◆ What to work on:
From the entries that follow, copy exactly the lines beginning at the line holding "Toggle Include items" and continuing through the line holding "Task: Select the black".

◆ Given data:
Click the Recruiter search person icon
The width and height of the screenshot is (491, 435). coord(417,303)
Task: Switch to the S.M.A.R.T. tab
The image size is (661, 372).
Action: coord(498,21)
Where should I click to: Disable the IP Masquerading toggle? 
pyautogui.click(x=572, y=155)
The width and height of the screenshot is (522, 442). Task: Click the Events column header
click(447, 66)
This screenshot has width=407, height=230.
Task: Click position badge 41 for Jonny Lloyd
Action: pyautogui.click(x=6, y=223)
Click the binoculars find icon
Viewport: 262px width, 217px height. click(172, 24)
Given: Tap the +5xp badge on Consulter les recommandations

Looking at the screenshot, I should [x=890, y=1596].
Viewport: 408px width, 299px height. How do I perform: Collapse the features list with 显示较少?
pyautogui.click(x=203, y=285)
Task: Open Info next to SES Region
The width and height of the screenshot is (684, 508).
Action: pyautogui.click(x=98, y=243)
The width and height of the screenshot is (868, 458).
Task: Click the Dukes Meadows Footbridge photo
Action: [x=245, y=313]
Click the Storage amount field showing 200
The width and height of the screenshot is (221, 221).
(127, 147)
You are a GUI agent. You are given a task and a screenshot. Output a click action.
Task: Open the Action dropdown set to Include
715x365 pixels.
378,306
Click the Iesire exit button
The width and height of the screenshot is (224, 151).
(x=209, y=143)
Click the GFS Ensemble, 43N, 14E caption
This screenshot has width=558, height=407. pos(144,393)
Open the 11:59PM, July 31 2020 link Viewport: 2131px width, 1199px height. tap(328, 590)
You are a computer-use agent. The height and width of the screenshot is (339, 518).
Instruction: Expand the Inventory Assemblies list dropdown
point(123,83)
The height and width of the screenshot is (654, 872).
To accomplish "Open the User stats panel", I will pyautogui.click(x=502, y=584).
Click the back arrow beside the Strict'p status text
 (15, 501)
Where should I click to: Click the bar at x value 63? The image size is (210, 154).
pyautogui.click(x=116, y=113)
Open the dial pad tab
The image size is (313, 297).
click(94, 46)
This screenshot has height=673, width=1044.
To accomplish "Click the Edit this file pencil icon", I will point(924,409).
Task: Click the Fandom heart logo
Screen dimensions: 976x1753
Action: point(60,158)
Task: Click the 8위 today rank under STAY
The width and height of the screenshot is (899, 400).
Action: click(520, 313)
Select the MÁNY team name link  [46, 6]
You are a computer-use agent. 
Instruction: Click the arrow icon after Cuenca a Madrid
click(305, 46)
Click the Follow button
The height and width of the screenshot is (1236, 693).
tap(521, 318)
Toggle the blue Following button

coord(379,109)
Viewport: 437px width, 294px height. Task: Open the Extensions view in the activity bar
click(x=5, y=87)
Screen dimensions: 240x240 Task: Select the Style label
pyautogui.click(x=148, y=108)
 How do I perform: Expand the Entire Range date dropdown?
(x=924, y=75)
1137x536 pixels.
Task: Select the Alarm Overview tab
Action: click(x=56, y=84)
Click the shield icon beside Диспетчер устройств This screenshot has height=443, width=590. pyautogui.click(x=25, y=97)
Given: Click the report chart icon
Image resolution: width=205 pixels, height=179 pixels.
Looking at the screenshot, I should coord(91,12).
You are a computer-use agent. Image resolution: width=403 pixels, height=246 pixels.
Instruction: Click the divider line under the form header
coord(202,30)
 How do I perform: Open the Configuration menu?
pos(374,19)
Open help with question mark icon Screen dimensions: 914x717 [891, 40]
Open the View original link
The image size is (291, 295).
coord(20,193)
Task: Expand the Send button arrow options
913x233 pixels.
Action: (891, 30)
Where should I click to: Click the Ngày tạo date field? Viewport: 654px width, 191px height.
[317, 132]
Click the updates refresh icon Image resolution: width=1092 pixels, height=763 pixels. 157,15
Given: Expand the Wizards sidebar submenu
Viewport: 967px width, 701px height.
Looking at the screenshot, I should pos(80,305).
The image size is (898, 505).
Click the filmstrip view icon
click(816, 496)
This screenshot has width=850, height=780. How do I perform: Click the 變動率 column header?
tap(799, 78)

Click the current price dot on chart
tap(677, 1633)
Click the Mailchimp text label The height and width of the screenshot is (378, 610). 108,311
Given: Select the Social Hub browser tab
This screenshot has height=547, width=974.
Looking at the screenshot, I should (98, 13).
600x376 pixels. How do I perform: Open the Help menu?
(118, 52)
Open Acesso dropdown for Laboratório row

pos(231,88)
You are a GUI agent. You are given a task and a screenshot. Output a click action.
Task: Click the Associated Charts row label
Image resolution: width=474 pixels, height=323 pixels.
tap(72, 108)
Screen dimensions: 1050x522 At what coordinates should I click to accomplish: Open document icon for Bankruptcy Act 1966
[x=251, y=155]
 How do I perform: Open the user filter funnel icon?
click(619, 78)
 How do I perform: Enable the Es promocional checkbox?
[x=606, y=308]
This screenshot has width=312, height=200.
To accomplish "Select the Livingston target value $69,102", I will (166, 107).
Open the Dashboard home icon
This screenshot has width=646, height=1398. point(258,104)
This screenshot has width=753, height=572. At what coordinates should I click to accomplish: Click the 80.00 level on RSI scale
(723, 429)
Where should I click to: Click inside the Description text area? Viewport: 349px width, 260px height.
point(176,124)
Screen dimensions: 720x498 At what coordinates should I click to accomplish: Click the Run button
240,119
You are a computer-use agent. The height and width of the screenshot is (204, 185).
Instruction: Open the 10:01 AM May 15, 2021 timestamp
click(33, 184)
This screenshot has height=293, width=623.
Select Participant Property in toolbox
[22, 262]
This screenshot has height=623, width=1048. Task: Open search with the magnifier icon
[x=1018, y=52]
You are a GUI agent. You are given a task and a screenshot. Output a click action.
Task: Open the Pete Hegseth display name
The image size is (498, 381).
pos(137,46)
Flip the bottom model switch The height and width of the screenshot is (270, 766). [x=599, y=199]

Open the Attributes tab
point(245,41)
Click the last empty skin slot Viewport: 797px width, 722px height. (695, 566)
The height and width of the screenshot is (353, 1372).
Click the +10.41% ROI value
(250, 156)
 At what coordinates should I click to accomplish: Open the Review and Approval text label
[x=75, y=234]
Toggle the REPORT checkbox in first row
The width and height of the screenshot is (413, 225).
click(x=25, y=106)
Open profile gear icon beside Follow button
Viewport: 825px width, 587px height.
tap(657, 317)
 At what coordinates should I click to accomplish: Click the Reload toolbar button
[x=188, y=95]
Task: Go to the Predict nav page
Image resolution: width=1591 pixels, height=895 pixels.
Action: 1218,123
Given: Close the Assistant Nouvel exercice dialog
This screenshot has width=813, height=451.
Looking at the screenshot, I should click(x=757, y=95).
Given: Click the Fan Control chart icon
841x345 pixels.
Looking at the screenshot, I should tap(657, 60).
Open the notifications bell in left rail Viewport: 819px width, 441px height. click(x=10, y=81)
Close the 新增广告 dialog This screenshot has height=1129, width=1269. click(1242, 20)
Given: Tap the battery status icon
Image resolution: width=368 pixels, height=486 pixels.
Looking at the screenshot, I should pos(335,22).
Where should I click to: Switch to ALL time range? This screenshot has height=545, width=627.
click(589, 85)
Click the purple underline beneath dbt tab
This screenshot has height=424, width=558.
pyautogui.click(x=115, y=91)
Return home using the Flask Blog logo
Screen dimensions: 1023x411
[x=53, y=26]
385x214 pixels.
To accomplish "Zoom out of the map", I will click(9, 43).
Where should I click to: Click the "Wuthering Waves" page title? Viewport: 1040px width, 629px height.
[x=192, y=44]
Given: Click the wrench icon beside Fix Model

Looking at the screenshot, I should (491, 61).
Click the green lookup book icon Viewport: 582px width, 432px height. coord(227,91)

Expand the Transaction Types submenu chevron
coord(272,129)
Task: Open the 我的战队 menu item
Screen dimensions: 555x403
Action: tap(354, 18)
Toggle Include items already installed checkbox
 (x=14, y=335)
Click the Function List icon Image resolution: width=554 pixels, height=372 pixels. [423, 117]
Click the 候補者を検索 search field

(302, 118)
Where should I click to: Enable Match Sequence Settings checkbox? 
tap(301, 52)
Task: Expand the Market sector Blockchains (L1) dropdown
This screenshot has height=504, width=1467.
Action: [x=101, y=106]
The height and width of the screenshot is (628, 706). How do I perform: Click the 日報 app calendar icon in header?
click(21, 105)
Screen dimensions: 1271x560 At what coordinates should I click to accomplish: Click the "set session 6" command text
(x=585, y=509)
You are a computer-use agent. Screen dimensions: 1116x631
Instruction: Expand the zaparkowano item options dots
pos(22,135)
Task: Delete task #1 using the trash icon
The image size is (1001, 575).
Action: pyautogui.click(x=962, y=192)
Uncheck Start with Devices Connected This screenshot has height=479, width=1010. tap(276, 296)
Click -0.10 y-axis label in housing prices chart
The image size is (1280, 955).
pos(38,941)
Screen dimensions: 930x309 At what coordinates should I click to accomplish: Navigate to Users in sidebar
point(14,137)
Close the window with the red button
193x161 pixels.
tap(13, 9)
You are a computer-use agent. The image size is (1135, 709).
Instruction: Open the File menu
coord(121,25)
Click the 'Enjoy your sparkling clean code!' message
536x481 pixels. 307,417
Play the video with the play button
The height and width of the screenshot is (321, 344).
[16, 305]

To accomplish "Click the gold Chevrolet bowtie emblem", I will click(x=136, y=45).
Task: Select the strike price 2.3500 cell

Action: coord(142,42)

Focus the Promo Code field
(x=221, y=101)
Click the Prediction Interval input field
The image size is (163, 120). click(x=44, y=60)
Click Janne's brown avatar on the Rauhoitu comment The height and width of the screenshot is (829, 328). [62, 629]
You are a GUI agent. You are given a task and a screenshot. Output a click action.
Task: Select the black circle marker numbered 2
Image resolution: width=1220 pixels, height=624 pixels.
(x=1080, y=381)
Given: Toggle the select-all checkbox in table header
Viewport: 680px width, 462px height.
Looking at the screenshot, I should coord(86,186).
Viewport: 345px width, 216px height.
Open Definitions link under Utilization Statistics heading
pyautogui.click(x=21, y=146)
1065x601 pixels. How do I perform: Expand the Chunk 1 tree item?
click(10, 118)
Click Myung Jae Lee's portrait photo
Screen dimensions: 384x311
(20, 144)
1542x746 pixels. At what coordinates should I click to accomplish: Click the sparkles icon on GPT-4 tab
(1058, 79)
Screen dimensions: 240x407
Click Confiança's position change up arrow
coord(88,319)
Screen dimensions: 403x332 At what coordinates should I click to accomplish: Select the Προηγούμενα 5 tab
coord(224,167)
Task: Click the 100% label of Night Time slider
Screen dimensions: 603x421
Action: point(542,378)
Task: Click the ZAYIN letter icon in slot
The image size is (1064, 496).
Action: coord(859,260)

◆ Completed exercise:
Toggle Include items already installed checkbox
 (x=14, y=335)
Click the Function List icon Image resolution: width=554 pixels, height=372 pixels. [423, 117]
Click the 候補者を検索 search field

(302, 118)
Where should I click to: Enable Match Sequence Settings checkbox? 
tap(301, 52)
Task: Expand the Market sector Blockchains (L1) dropdown
This screenshot has height=504, width=1467.
Action: [x=101, y=106]
The height and width of the screenshot is (628, 706). How do I perform: Click the 日報 app calendar icon in header?
click(21, 105)
Screen dimensions: 1271x560 At what coordinates should I click to accomplish: Click the "set session 6" command text
(x=585, y=509)
You are a computer-use agent. Screen dimensions: 1116x631
Instruction: Expand the zaparkowano item options dots
pos(22,135)
Task: Delete task #1 using the trash icon
The image size is (1001, 575).
Action: pyautogui.click(x=962, y=192)
Uncheck Start with Devices Connected This screenshot has height=479, width=1010. tap(276, 296)
Click -0.10 y-axis label in housing prices chart
The image size is (1280, 955).
pos(38,941)
Screen dimensions: 930x309 At what coordinates should I click to accomplish: Navigate to Users in sidebar
point(14,137)
Close the window with the red button
193x161 pixels.
tap(13, 9)
You are a computer-use agent. The image size is (1135, 709).
Instruction: Open the File menu
coord(121,25)
Click the 'Enjoy your sparkling clean code!' message
536x481 pixels. 307,417
Play the video with the play button
The height and width of the screenshot is (321, 344).
[16, 305]

To accomplish "Click the gold Chevrolet bowtie emblem", I will click(x=136, y=45).
Task: Select the strike price 2.3500 cell

Action: coord(142,42)

Focus the Promo Code field
(x=221, y=101)
Click the Prediction Interval input field
The image size is (163, 120). click(x=44, y=60)
Click Janne's brown avatar on the Rauhoitu comment The height and width of the screenshot is (829, 328). [62, 629]
You are a GUI agent. You are given a task and a screenshot. Output a click action.
Task: Select the black circle marker numbered 2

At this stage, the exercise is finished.